→ TO DO
Put each line of the material below into a JSON list of strings, one string per line, skipping blank lines and leaving out the pictures.

→ DATA FOR THE TASK
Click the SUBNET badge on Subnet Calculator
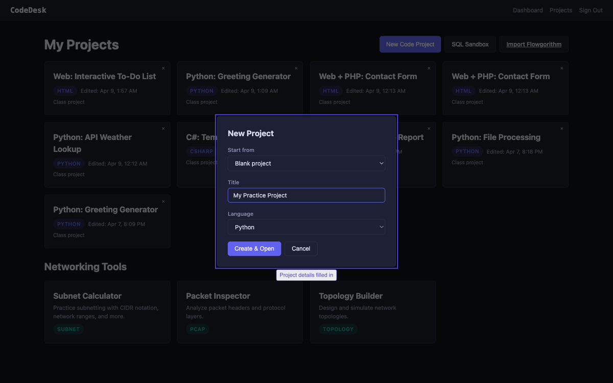Viewport: 613px width, 383px height. coord(68,329)
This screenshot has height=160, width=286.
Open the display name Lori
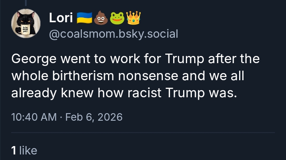coord(60,17)
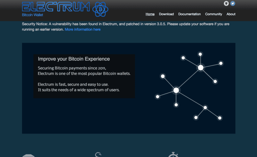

→ EXERCISE ANSWER
[
  "Click the SUBNET badge on Subnet Calculator",
  "Viewport: 613px width, 383px height. coord(68,329)",
  "This screenshot has height=160, width=286.",
  "Open the display name Lori",
  "coord(60,17)"
]